We let this sink in over some tea and biscuits before returning upstairs to Lovelace. The next session, ‘Meet the Players’, was a chance to hear the stories of those throughout the firm at different stages of their careers and to begin to think about how we might like to shape our own paths.
Associates Nas and Mike described their first year at Grant Thornton to give us an idea of what the next months would hold in store. Newly qualified Chris told us of his path to finishing his exams, and highlighted how, from simply asking someone if he could try something out, his entire career switched track from where he had initially anticipated. Associate Director Sandy shared some experiences of his career, how it had changed as his circumstances and interests changed, and the impact that some of his decisions had had on the firm. Finally, Paul returned to talk about his journey to becoming partner and emphasised that our careers were in our own hands – we just had to find and seize upon the opportunities that most interested us.

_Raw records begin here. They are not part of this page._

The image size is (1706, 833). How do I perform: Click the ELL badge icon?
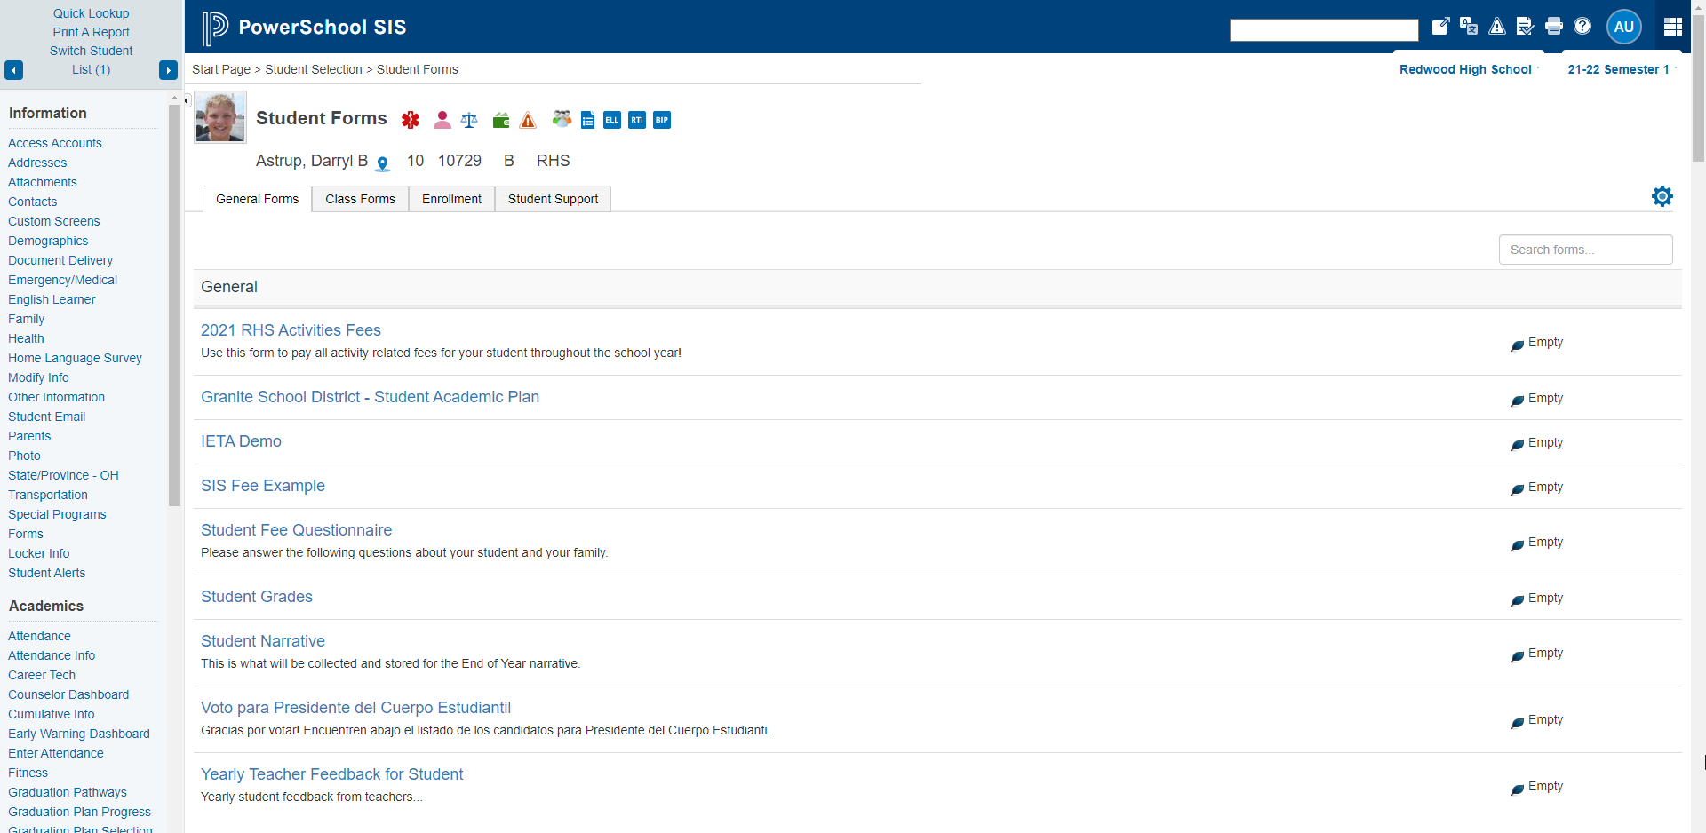612,120

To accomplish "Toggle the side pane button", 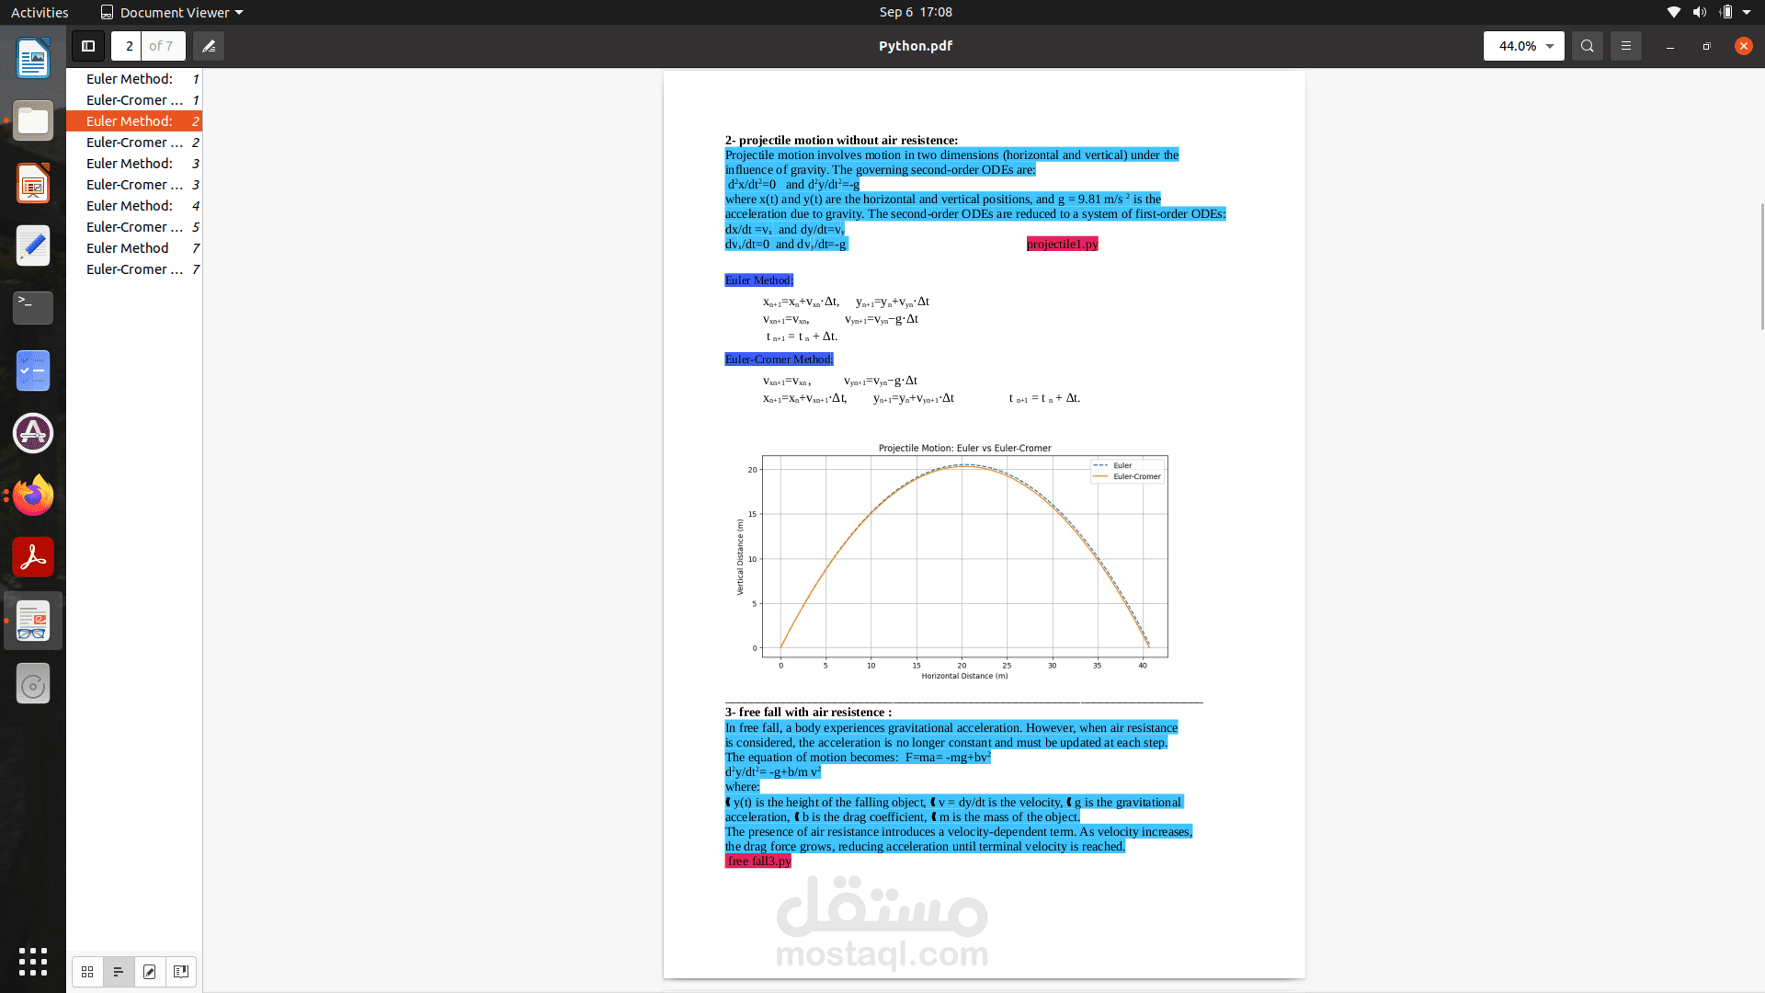I will (88, 46).
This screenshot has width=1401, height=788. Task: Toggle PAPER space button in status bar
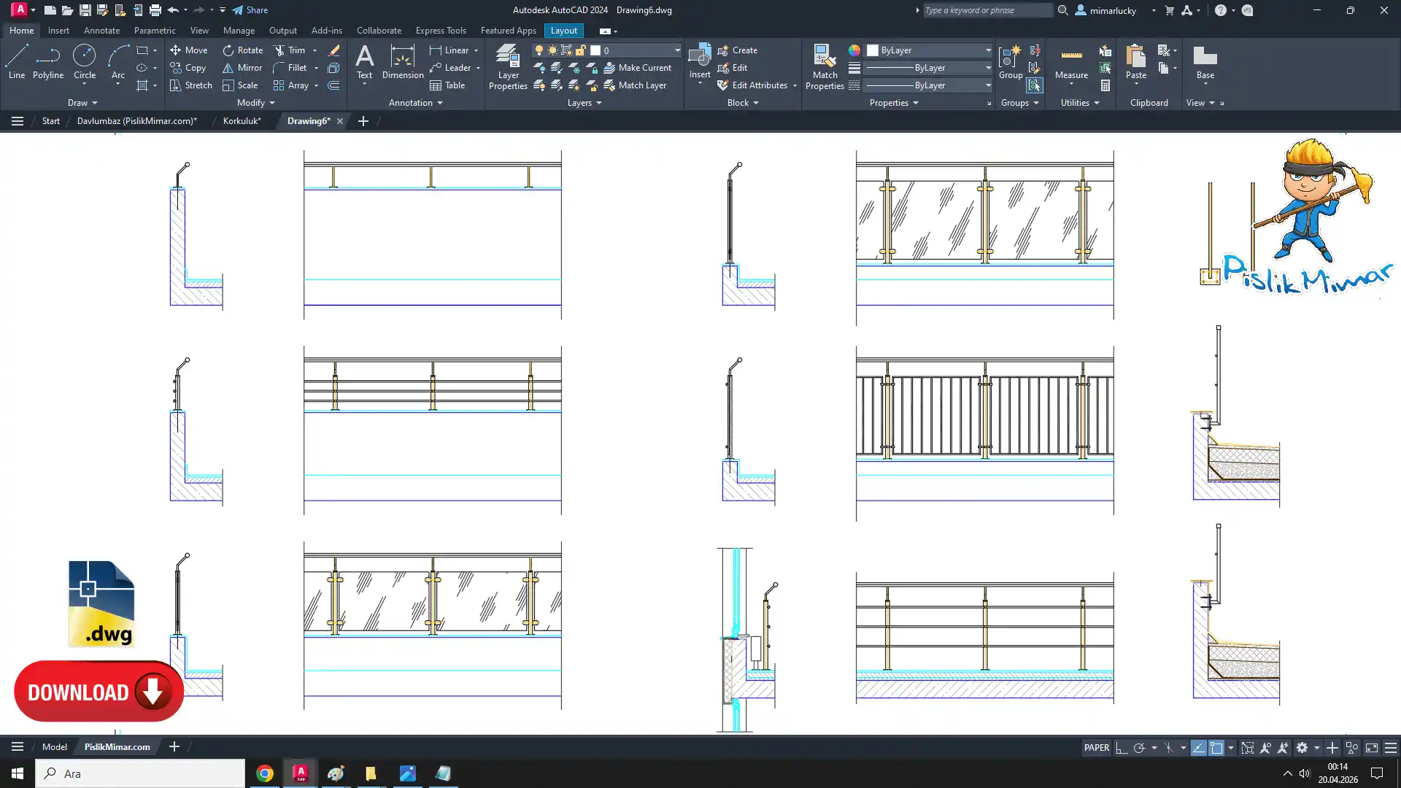coord(1096,747)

A conversation with a Partner
Lunch provided another opportunity for us not only to talk to people from different offices, but also to speakers from the morning sessions. Sat on a table with Paul, I was fortunate to hear more background on the history of Grant Thornton, how the UK firm fits in with the international firms, about his time working in Australia, and what it really means to become a Partner.
Back to Lovelace and a session to explain the future of the firm and particularly the shift towards a shared enterprise model.
Previously I had had some idea about what shared enterprise is, although the details of how this actually worked in practise and what it meant for me as an individual were less clear. But these insights gave me a true appreciation of our mission and showed me how each person in the room had a vital part to play in making it a success. This set us up nicely for the final session of the day, but not before tea and cake, of course.
After tea and cake…
The final session, ‘What makes you stand out?’ was designed to help each of us realise what our strengths were and the value that we could bring to a team. We worked together to think of potential future problems for GT and their solutions. We also each considered our ‘personal brand’, before proudly displaying them in brightly coloured felt-tips on badges. Having finished these, and feeling thoroughly exhausted from the day’s activities at this point, we returned to Lovelace for our final debrief…
…Which brings us back to the start of the story, with me sitting in a white room, checking out the talent. Paul is recapping on the past day and we applaud and thank everyone who has made it possible. We are given a final chance to reflect on what we have learned about the firm, and more importantly about ourselves, from the last 24 hours.
We are then left to muse the prospect that, someone sitting amongst us could be – with a lot of hard work – the future CEO. It is this final prospect that gets me thinking about all the talent in the room – there is some serious talent.
*For future reference: Australia has six states, K2 is in Pakistan and Brian O’Driscoll has scored the most 6 Nations tries.